Im Einzelnen: Zwei Schülerinnen sind so gut, dass ich sie ohne Bedenken nächste Woche Abitur schreiben ließe. Zwei sind so lala, das heißt sie verstehen die Texte, können auch (auf Nachfrage) dazu etwas beitragen und können sich einigermaßen verständlich ausdrücken. Hauptproblem sind die zwei verbleibenden Schüler, die selbst mit einfachsten Texten große Schwierigkeiten haben. Standardkommentar des einen: "Ich hab jetzt ehrlich gesagt fast nichts verstanden..." - Derzeit arbeiten wir mit "Green Line Oberstufe Klasse 11/12" und sind da noch ziemlich am Anfang; die Texte sind schon Originaltexte, aber IMHO nicht allzu schwierig (Nebencrux: Die "Schwierigkeit" von Texten einzuschätzen, fiel mir immer schon relativ schwer). Ich will es jetzt mal als ultima ratio mit Texten aus "Read On" (noch einfacher gehts wohl kaum!) probieren und neige zu der Ansicht, dass - sollte dieses "easy English" immer noch zu schwer sein - es für den betreffenden Schüler kaum noch möglich sein wird, seine Defizite im Fach Englisch bis zum Abitur 2016 halbwegs auszugleichen. Die gängigen Techniken zur Texterschließung haben wir natürlich durch, die Schüler besitzen natürlich "Words in Context" und entlasten damit den Wortschatz für jedes neue Thema hätten so die Möglichkeit, bei jedem neuen Thema den WS vorzuentlasten.
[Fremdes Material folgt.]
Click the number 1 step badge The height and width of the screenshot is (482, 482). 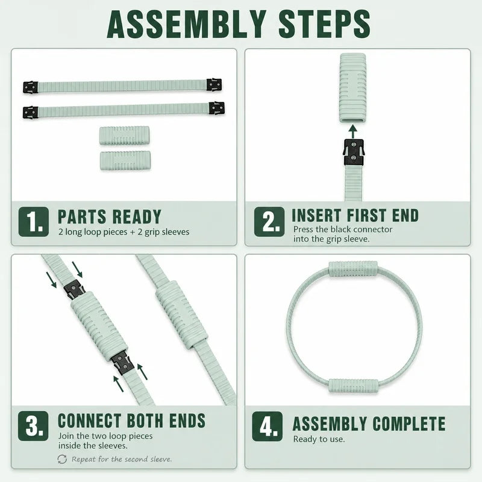click(34, 222)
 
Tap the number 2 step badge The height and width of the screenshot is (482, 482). click(269, 222)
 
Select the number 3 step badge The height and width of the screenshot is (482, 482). click(33, 426)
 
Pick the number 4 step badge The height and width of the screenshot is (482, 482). click(267, 427)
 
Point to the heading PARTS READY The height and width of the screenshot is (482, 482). click(110, 216)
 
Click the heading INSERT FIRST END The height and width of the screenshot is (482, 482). click(355, 215)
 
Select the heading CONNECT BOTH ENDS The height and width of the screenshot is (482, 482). click(131, 421)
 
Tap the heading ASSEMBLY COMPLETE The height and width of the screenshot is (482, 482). click(369, 424)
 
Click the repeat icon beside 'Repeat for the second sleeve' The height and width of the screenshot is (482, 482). click(62, 459)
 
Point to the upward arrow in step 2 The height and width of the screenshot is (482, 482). click(353, 131)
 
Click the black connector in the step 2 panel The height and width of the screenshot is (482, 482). click(354, 152)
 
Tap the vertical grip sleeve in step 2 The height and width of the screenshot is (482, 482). click(353, 88)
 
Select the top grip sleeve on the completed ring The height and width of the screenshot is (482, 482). click(353, 269)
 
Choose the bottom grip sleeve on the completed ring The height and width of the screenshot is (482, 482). click(353, 386)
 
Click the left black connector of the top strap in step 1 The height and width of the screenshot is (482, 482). click(31, 87)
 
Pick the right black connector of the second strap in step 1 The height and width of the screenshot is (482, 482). click(216, 108)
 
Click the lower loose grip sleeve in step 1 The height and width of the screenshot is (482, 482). click(125, 160)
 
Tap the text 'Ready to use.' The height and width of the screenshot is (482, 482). click(319, 439)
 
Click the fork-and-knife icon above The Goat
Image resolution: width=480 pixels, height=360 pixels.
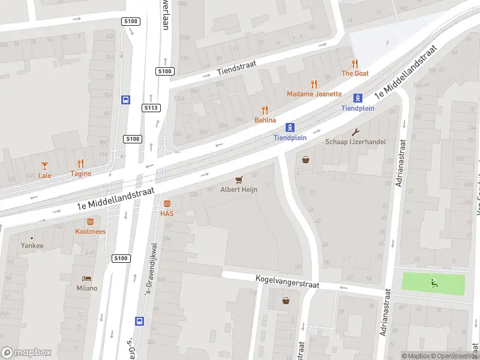(355, 63)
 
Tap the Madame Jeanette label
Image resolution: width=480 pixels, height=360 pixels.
(314, 94)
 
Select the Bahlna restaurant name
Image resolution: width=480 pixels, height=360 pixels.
(265, 120)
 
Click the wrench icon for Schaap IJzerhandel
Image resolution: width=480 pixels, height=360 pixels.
(355, 132)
Jegliches außerunterrichtliche Engagement leidet natürlich unter der Tatsache, dass der Unterricht von abends um sechs bis halb zehn stattfindet und die Schüler tagsüber mit anderen Dingen beschäftigt sind.
Gibt es zündende Ideen, wie ich das Ruder vielleicht doch noch herumreißen kann? Ich billige natürlich jedem Schüler zu, nicht in jedem Fach gut zu sein. Insofern bin ich auch durchaus bereit dazu, zu sagen "Was solls, ist er halt in Mathe besser." Aber versuchen möchte ich es dann doch. Danke fürs Lesen.